> Your objective
Please set down the whole listing again, precisely.

> Material for this exercise
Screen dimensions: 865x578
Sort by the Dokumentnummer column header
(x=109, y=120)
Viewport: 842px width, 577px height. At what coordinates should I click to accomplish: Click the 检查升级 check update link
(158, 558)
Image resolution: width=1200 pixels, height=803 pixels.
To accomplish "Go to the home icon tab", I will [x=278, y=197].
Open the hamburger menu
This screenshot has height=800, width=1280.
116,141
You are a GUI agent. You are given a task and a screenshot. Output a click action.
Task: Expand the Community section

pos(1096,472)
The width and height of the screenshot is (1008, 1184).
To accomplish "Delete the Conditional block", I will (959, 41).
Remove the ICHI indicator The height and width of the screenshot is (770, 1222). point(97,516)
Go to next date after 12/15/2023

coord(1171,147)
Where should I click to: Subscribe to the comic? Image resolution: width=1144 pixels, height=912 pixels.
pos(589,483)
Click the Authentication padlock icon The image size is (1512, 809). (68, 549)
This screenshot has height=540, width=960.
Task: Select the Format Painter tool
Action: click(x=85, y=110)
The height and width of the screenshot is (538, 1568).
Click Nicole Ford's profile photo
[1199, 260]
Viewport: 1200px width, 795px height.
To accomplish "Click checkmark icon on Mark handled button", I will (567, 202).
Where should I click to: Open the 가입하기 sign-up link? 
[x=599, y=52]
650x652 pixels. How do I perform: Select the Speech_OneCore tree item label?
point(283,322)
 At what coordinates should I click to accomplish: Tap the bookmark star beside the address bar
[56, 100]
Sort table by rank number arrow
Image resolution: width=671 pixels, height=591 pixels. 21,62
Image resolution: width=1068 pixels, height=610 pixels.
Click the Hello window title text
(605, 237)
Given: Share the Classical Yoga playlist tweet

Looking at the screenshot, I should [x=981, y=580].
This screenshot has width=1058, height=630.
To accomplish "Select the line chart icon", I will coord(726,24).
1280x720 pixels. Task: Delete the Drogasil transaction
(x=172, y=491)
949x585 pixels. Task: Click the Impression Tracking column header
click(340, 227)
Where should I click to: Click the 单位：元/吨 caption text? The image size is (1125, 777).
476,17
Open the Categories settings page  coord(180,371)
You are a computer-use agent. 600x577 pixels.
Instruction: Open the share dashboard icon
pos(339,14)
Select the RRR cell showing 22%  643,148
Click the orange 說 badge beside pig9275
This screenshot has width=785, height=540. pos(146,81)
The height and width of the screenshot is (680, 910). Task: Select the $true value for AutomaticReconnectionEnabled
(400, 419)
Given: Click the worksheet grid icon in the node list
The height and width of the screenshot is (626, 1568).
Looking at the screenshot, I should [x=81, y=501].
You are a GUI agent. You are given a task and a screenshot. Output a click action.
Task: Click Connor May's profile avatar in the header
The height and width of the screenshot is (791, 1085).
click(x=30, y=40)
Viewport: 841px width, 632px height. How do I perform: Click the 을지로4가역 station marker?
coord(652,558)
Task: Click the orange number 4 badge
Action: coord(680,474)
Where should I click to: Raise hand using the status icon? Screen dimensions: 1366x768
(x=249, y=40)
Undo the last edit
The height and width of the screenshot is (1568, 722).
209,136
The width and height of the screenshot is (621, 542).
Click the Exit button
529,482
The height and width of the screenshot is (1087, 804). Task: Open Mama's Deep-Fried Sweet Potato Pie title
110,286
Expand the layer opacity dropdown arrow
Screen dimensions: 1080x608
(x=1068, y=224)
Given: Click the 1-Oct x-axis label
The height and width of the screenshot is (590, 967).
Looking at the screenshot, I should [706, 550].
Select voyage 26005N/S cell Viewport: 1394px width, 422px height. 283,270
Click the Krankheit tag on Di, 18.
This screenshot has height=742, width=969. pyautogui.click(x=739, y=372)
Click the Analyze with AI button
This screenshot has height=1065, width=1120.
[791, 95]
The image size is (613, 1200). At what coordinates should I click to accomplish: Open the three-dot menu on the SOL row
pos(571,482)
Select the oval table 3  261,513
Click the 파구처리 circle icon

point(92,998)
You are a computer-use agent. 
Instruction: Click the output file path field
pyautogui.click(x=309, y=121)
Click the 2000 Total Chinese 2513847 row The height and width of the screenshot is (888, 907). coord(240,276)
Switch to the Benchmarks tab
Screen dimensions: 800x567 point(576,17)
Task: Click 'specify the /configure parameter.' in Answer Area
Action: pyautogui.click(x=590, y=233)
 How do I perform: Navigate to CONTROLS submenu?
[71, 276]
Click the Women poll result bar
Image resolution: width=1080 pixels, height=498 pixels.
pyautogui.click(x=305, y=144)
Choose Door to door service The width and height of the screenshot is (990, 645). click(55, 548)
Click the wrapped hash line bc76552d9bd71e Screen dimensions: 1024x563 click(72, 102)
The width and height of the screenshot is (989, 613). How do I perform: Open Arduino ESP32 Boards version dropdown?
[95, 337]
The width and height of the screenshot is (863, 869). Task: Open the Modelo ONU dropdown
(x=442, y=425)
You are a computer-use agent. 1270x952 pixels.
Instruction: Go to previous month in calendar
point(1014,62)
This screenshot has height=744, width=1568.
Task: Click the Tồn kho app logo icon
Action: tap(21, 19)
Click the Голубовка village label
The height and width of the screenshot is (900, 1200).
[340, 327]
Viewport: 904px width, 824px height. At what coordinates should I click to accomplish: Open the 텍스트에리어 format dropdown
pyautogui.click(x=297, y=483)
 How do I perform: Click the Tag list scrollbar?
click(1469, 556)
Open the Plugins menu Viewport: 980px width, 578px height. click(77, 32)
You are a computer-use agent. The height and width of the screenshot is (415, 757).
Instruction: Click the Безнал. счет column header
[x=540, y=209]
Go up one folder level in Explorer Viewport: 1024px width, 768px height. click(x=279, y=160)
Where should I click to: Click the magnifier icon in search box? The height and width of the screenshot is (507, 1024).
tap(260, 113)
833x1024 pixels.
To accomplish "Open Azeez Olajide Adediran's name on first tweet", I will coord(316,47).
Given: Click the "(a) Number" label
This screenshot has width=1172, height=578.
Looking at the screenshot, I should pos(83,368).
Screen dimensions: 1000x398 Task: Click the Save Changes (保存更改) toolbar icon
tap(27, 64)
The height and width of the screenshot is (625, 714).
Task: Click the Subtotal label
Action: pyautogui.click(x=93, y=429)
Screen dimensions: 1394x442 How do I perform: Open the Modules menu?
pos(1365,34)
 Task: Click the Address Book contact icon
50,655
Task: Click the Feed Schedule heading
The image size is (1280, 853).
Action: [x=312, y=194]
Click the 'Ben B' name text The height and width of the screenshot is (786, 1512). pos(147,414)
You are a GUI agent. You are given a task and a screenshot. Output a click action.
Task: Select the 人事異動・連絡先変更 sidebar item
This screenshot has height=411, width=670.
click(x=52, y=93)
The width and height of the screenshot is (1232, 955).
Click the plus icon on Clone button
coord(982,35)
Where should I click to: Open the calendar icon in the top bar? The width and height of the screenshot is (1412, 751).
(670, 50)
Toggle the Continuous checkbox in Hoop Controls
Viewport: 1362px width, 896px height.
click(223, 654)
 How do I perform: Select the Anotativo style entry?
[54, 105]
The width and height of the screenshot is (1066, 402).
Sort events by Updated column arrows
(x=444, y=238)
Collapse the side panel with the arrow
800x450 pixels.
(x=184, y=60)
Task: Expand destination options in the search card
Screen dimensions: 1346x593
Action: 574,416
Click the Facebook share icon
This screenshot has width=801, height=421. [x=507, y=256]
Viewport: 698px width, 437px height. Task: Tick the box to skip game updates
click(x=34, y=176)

> Expected output
Screen dimensions: 865x578
Sort by the Dokumentnummer column header
(x=109, y=120)
Viewport: 842px width, 577px height. At what coordinates should I click to accomplish: Click the 检查升级 check update link
(158, 558)
Image resolution: width=1200 pixels, height=803 pixels.
To accomplish "Go to the home icon tab", I will [x=278, y=197].
Open the hamburger menu
This screenshot has height=800, width=1280.
116,141
You are a GUI agent. You are given a task and a screenshot. Output a click action.
Task: Expand the Community section

pos(1096,472)
The width and height of the screenshot is (1008, 1184).
To accomplish "Delete the Conditional block", I will (959, 41).
Remove the ICHI indicator The height and width of the screenshot is (770, 1222). point(97,516)
Go to next date after 12/15/2023

coord(1171,147)
Where should I click to: Subscribe to the comic? Image resolution: width=1144 pixels, height=912 pixels.
pos(589,483)
Click the Authentication padlock icon The image size is (1512, 809). (68, 549)
This screenshot has height=540, width=960.
Task: Select the Format Painter tool
Action: click(x=85, y=110)
The height and width of the screenshot is (538, 1568).
Click Nicole Ford's profile photo
[1199, 260]
Viewport: 1200px width, 795px height.
To accomplish "Click checkmark icon on Mark handled button", I will (567, 202).
Where should I click to: Open the 가입하기 sign-up link? 
[x=599, y=52]
650x652 pixels. How do I perform: Select the Speech_OneCore tree item label?
point(283,322)
 At what coordinates should I click to accomplish: Tap the bookmark star beside the address bar
[56, 100]
Sort table by rank number arrow
Image resolution: width=671 pixels, height=591 pixels. 21,62
Image resolution: width=1068 pixels, height=610 pixels.
Click the Hello window title text
(605, 237)
Given: Share the Classical Yoga playlist tweet

Looking at the screenshot, I should [x=981, y=580].
This screenshot has width=1058, height=630.
To accomplish "Select the line chart icon", I will coord(726,24).
1280x720 pixels. Task: Delete the Drogasil transaction
(x=172, y=491)
949x585 pixels. Task: Click the Impression Tracking column header
click(340, 227)
Where should I click to: Click the 单位：元/吨 caption text? The image size is (1125, 777).
476,17
Open the Categories settings page  coord(180,371)
You are a computer-use agent. 600x577 pixels.
Instruction: Open the share dashboard icon
pos(339,14)
Select the RRR cell showing 22%  643,148
Click the orange 說 badge beside pig9275
This screenshot has width=785, height=540. pos(146,81)
The height and width of the screenshot is (680, 910). Task: Select the $true value for AutomaticReconnectionEnabled
(400, 419)
Given: Click the worksheet grid icon in the node list
The height and width of the screenshot is (626, 1568).
Looking at the screenshot, I should [x=81, y=501].
You are a GUI agent. You are given a task and a screenshot. Output a click action.
Task: Click Connor May's profile avatar in the header
The height and width of the screenshot is (791, 1085).
click(x=30, y=40)
Viewport: 841px width, 632px height. How do I perform: Click the 을지로4가역 station marker?
coord(652,558)
Task: Click the orange number 4 badge
Action: coord(680,474)
Where should I click to: Raise hand using the status icon? Screen dimensions: 1366x768
(x=249, y=40)
Undo the last edit
The height and width of the screenshot is (1568, 722).
209,136
The width and height of the screenshot is (621, 542).
Click the Exit button
529,482
The height and width of the screenshot is (1087, 804). Task: Open Mama's Deep-Fried Sweet Potato Pie title
110,286
Expand the layer opacity dropdown arrow
Screen dimensions: 1080x608
(x=1068, y=224)
Given: Click the 1-Oct x-axis label
The height and width of the screenshot is (590, 967).
Looking at the screenshot, I should [706, 550].
Select voyage 26005N/S cell Viewport: 1394px width, 422px height. 283,270
Click the Krankheit tag on Di, 18.
This screenshot has height=742, width=969. pyautogui.click(x=739, y=372)
Click the Analyze with AI button
This screenshot has height=1065, width=1120.
[791, 95]
The image size is (613, 1200). At what coordinates should I click to accomplish: Open the three-dot menu on the SOL row
pos(571,482)
Select the oval table 3  261,513
Click the 파구처리 circle icon

point(92,998)
You are a computer-use agent. 
Instruction: Click the output file path field
pyautogui.click(x=309, y=121)
Click the 2000 Total Chinese 2513847 row The height and width of the screenshot is (888, 907). coord(240,276)
Switch to the Benchmarks tab
Screen dimensions: 800x567 point(576,17)
Task: Click 'specify the /configure parameter.' in Answer Area
Action: pyautogui.click(x=590, y=233)
 How do I perform: Navigate to CONTROLS submenu?
[71, 276]
Click the Women poll result bar
Image resolution: width=1080 pixels, height=498 pixels.
pyautogui.click(x=305, y=144)
Choose Door to door service The width and height of the screenshot is (990, 645). click(55, 548)
Click the wrapped hash line bc76552d9bd71e Screen dimensions: 1024x563 click(72, 102)
The width and height of the screenshot is (989, 613). How do I perform: Open Arduino ESP32 Boards version dropdown?
[95, 337]
The width and height of the screenshot is (863, 869). Task: Open the Modelo ONU dropdown
(x=442, y=425)
You are a computer-use agent. 1270x952 pixels.
Instruction: Go to previous month in calendar
point(1014,62)
This screenshot has height=744, width=1568.
Task: Click the Tồn kho app logo icon
Action: tap(21, 19)
Click the Голубовка village label
The height and width of the screenshot is (900, 1200).
[340, 327]
Viewport: 904px width, 824px height. At what coordinates should I click to accomplish: Open the 텍스트에리어 format dropdown
pyautogui.click(x=297, y=483)
 How do I perform: Click the Tag list scrollbar?
click(1469, 556)
Open the Plugins menu Viewport: 980px width, 578px height. click(77, 32)
You are a computer-use agent. The height and width of the screenshot is (415, 757).
Instruction: Click the Безнал. счет column header
[x=540, y=209]
Go up one folder level in Explorer Viewport: 1024px width, 768px height. click(x=279, y=160)
Where should I click to: Click the magnifier icon in search box? The height and width of the screenshot is (507, 1024).
tap(260, 113)
833x1024 pixels.
To accomplish "Open Azeez Olajide Adediran's name on first tweet", I will coord(316,47).
Given: Click the "(a) Number" label
This screenshot has width=1172, height=578.
Looking at the screenshot, I should pos(83,368).
Screen dimensions: 1000x398 Task: Click the Save Changes (保存更改) toolbar icon
tap(27, 64)
The height and width of the screenshot is (625, 714).
Task: Click the Subtotal label
Action: pyautogui.click(x=93, y=429)
Screen dimensions: 1394x442 How do I perform: Open the Modules menu?
pos(1365,34)
 Task: Click the Address Book contact icon
50,655
Task: Click the Feed Schedule heading
The image size is (1280, 853).
Action: [x=312, y=194]
Click the 'Ben B' name text The height and width of the screenshot is (786, 1512). pos(147,414)
You are a GUI agent. You are given a task and a screenshot. Output a click action.
Task: Select the 人事異動・連絡先変更 sidebar item
This screenshot has height=411, width=670.
click(x=52, y=93)
The width and height of the screenshot is (1232, 955).
Click the plus icon on Clone button
coord(982,35)
Where should I click to: Open the calendar icon in the top bar? The width and height of the screenshot is (1412, 751).
(670, 50)
Toggle the Continuous checkbox in Hoop Controls
Viewport: 1362px width, 896px height.
click(223, 654)
 How do I perform: Select the Anotativo style entry?
[54, 105]
The width and height of the screenshot is (1066, 402).
Sort events by Updated column arrows
(x=444, y=238)
Collapse the side panel with the arrow
800x450 pixels.
(x=184, y=60)
Task: Expand destination options in the search card
Screen dimensions: 1346x593
Action: 574,416
Click the Facebook share icon
This screenshot has width=801, height=421. [x=507, y=256]
Viewport: 698px width, 437px height. Task: Tick the box to skip game updates
click(x=34, y=176)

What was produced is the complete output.